Em segundo lugar, tem-se o prejuízo na distribuição de novos processos, que ainda não podem contar com o futuro ministro, de modo que as ações recém-ajuizadas são divididas só entre os ministros que já estão na corte, o que acarreta uma sobrecarga no trabalho dos atuais ministros.
Em terceiro lugar, registra-se o que talvez seja o problema mais grave de todos: a vacância do cargo de ministro do STF acentua o problema dos empates nos julgamentos. O Regimento Interno do STF (RISTF) disciplina a questão só em algumas poucas situações. Antes de examiná-las, convém registrar a que seria a melhor solução: a que constava do art. 40 revogado pela Emenda Regimental nº 35/2009.
A redação original do art. 40 do RISTF previa: “Para completar quórum no Plenário, em razão de impedimento ou licença superior a três meses, o Presidente do Tribunal convocará Ministro licenciado, ou, se impossível, Ministro do Tribunal Federal de Recursos, que não participará, todavia, da discussão e votação das matérias indicadas nos arts. 7º, I e II, e 151, II.”.
Após a Constituição de 1988, com a extinção do Tribunal Federal de Recursos, tal convocação regimental chegou a recair sobre ministros do Superior Tribunal de Justiça (STJ).

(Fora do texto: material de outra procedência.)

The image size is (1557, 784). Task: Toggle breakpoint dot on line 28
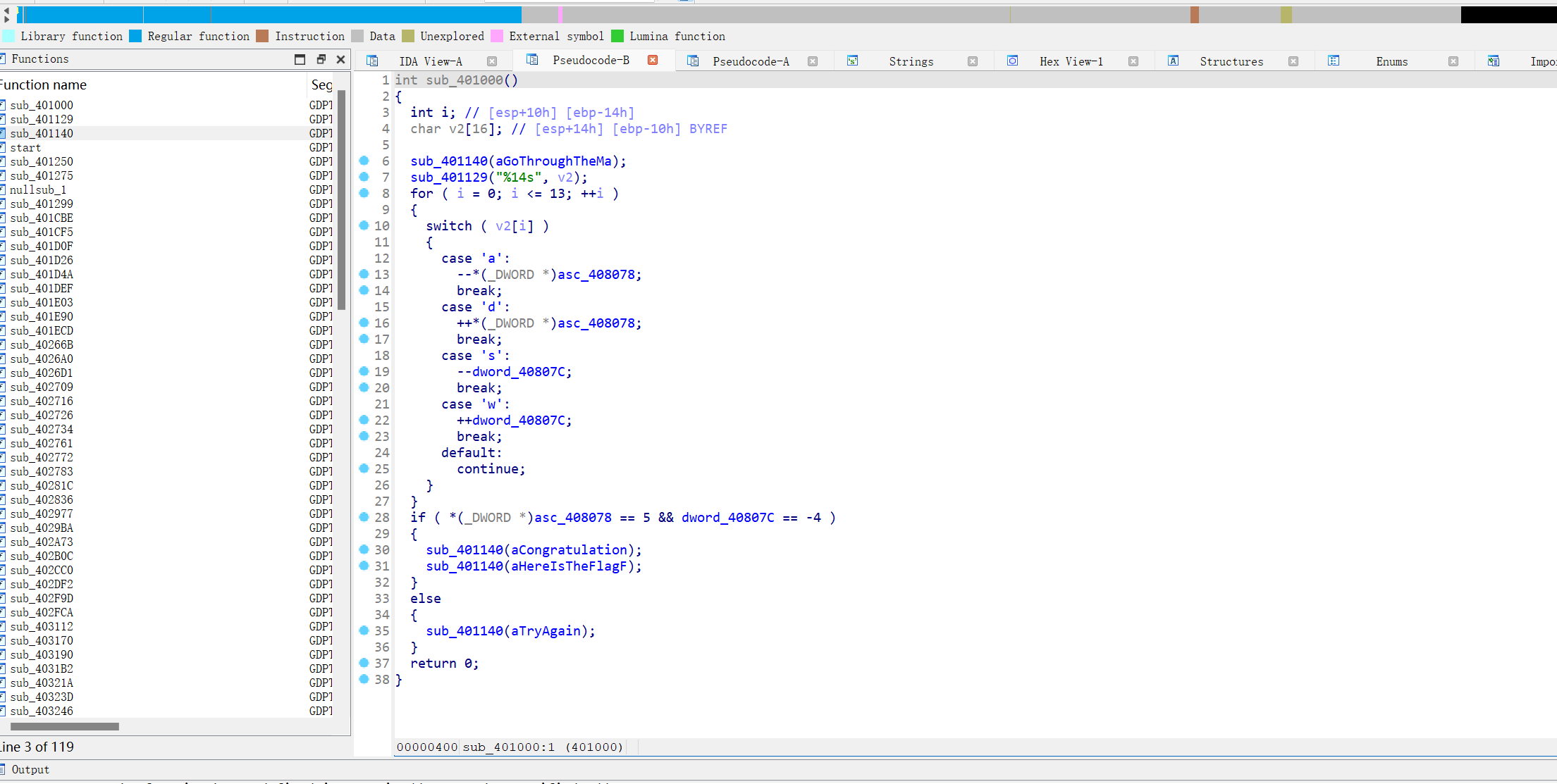click(x=364, y=517)
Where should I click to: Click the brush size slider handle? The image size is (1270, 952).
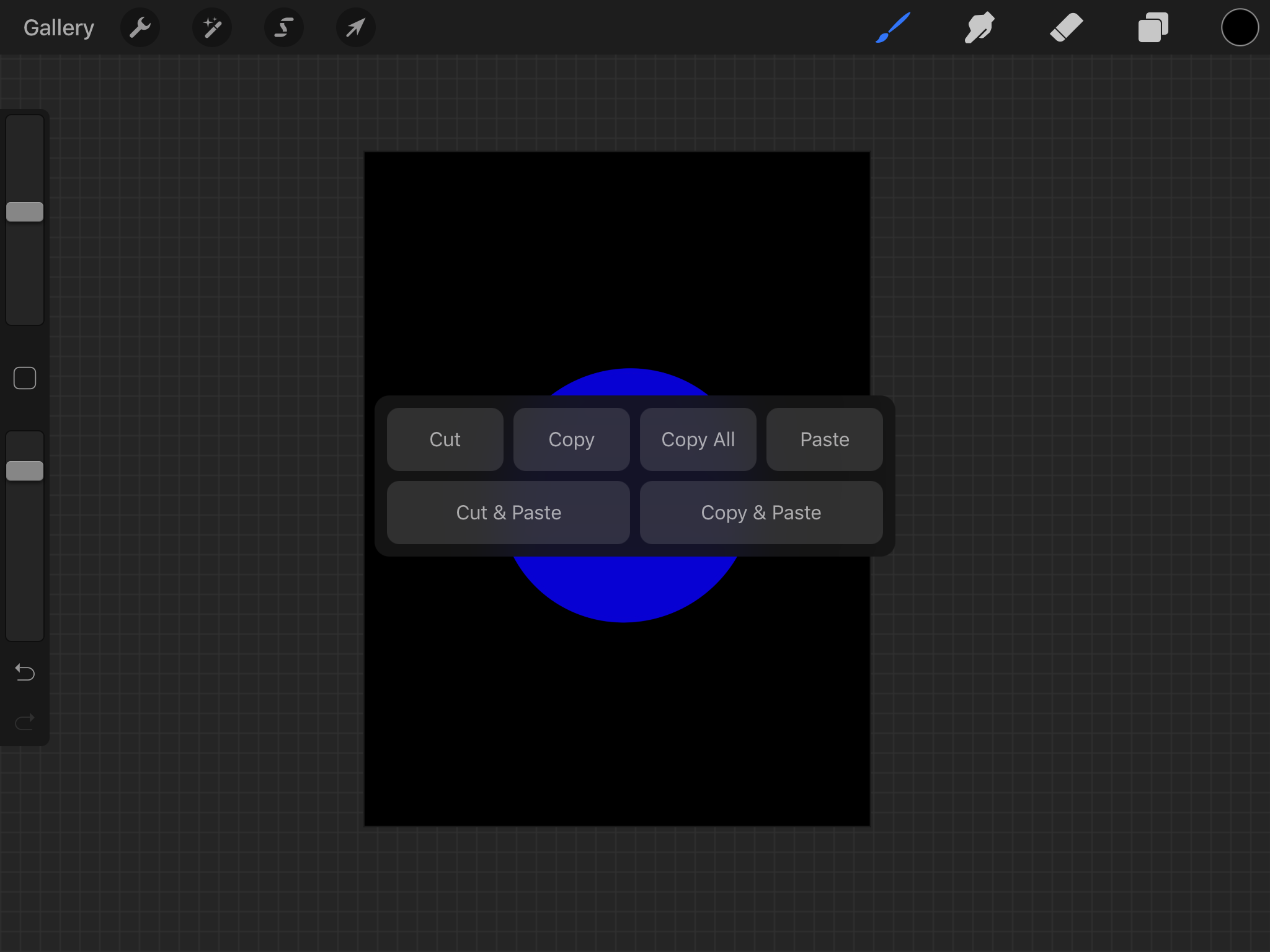[x=25, y=212]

Não parecia existir um problema com essa prática, expurgada com Emenda Regimental nº 35/2009.
Um dos casos mais célebres dessa convocação de membros do STJ para completar o STF foi o MS nº 21.689, impetrado pelo então já ex-presidente Fernando Collor contra a pena de inabilitação para o exercício de função pública por 8 anos que lhe fora aplicada nos termos do art. 52, parágrafo único, da CF.

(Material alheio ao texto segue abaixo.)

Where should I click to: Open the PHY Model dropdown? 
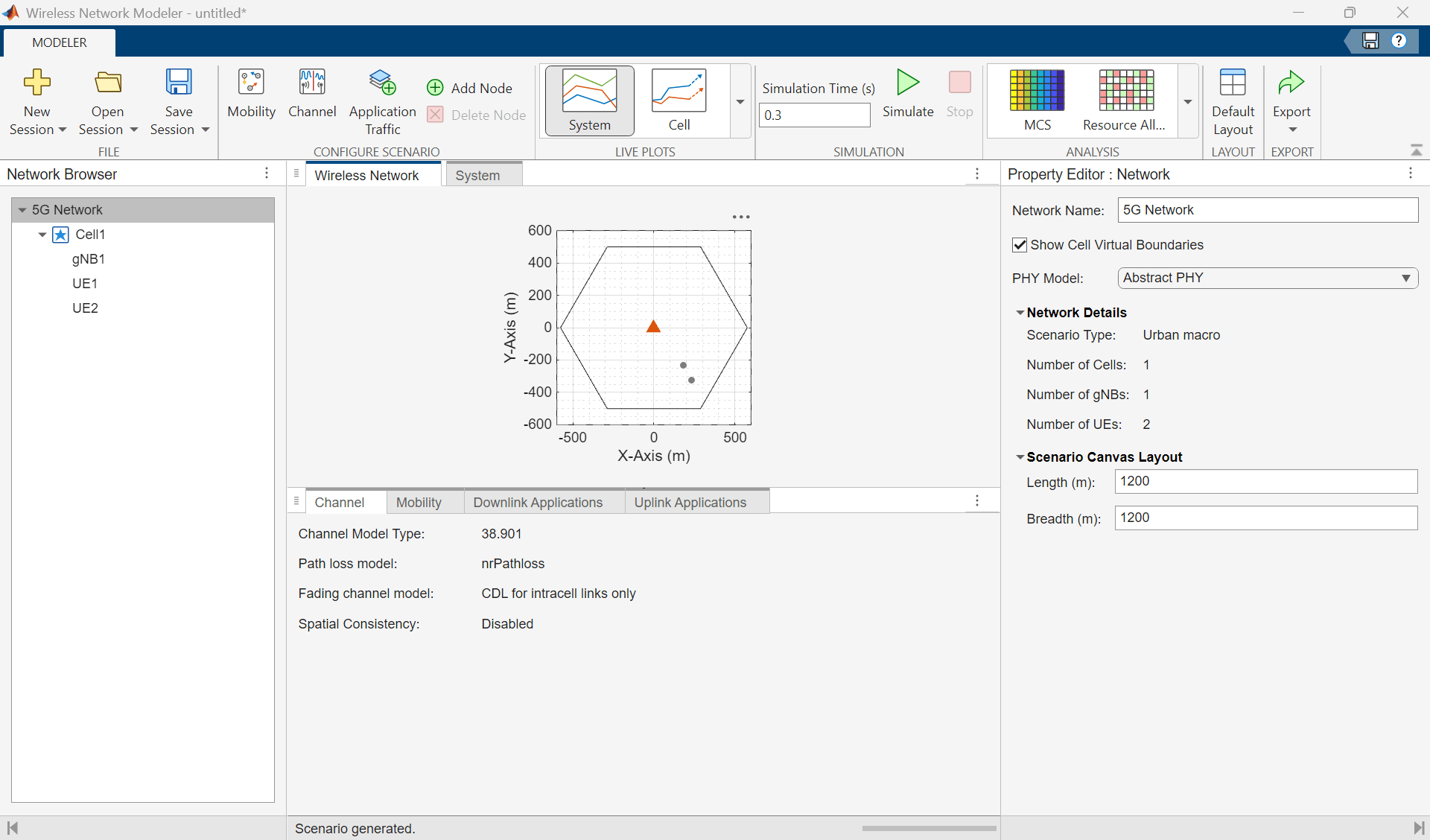[1267, 278]
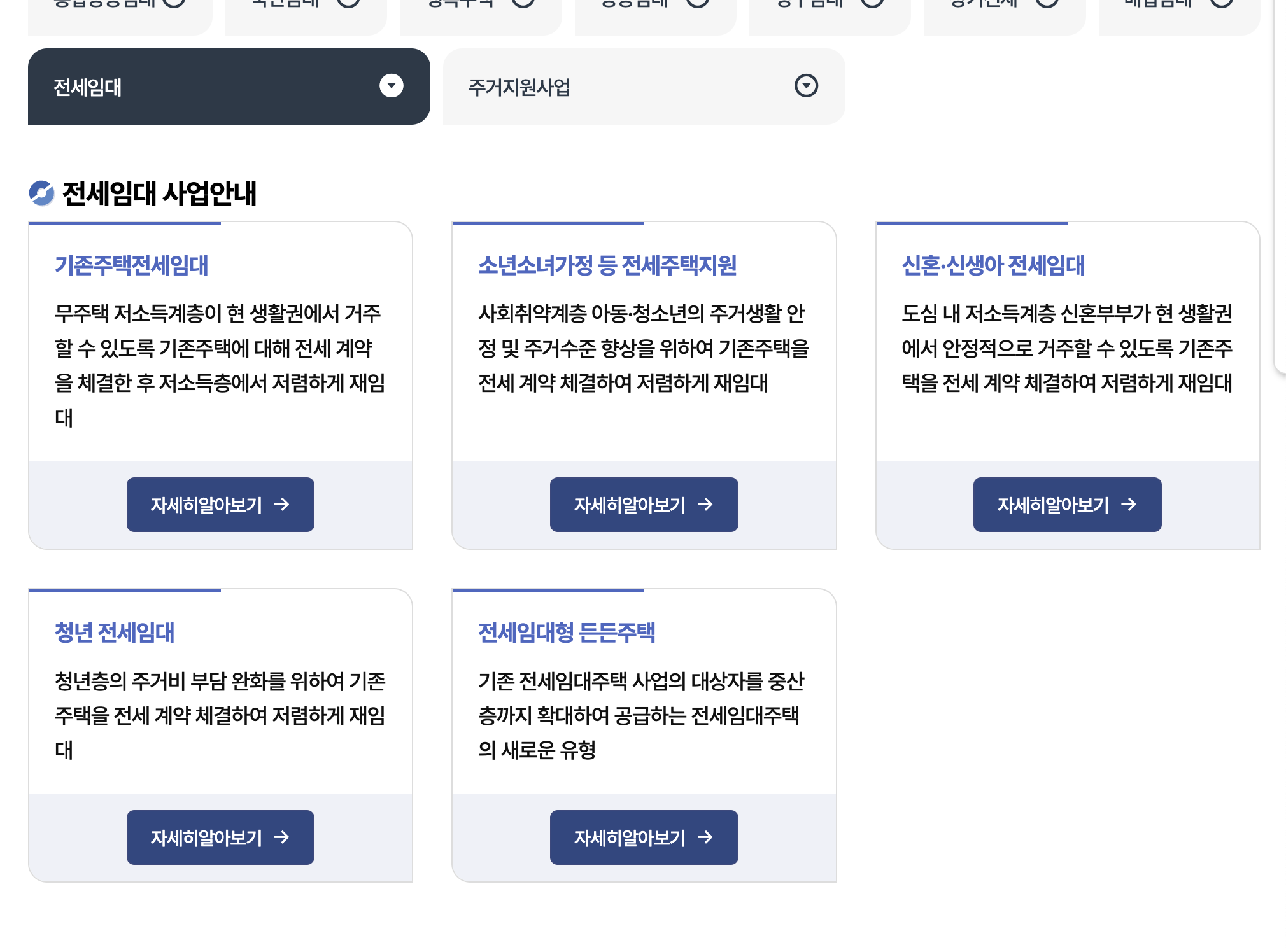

O julgamento contou com a participação dos ministros José Dantas, Torreão Braz e William Patterson, do STJ, em substituição aos ministros Sydney Sanches, que se declarou impedido, e Francisco Rezek e Marco Aurélio, que se declararam suspeitos.
Sem dúvidas, a convocação nos moldes do antigo art. 40 do RISTF seria a alternativa que acabaria com os casuísmos na solução dos empates e oportunizaria julgamento “real”, isto é, deliberação efetiva, e não mero critério para definição do resultado nos casos de empate.
Para perceber a falta que esse dispositivo faz, basta fazer o contraste com as regras remanescentes do RISTF (arts. 13, inciso IX; 146; 150; e 250), cujas contradições, incoerências e inobservâncias na própria jurisprudência do STF ficarão para uma próxima coluna.
Como paralelo, vale registrar que o STJ conta com a previsão regimental que permite a convocação de desembargadores para compor provisoriamente a corte. Conforme o art. 56 do Regimento Interno do STJ (RISTJ): “Em caso de vaga ou de afastamento de Ministro, por prazo superior a trinta dias, poderá ser convocado Juiz de Tribunal Regional Federal ou Desembargador, sempre pelo voto da maioria absoluta dos membros da Corte Especial.”.
Em atendimento a essa previsão, atualmente estão convocados o desembargador do Tribunal Regional Federal da 1ª Região (TRF1) Olindo Herculano de Menezes, em função da aposentadoria do ministro Nefi Cordeiro, e o desembargador do Tribunal Regional Federal da 5ª Região (TFR5) Manoel de Oliveira Erhardt, para ocupar provisoriamente a vaga do ministro aposentado Napoleão Nunes Maia Filho.
Essa lógica faz todo o sentido, especialmente em se considerando que o próprio STJ decidiu não haver pressa na indicação dos nomes para os cargos vagos. No último dia 09 de agosto, a corte entendeu por aguardar o retorno presencial das sessões para votar a indicação dos candidatos que constarão das listas a serem enviadas ao presidente da República (confira aqui).
Recorde-se que, pelo art. 104 da CF, o STJ conta com 33 ministros, com a seguinte composição: 1/3 dentre juízes dos TRFs e 1/3 dentre desembargadores dos Tribunais de Justiça, indicados em lista tríplice elaborada pelo próprio Tribunal; e 1/3, em partes iguais, dentre advogados e membros do Ministério Público Federal, Estadual, do Distrito Federal e Territórios, alternadamente, indicados na forma do art. 94 da CF.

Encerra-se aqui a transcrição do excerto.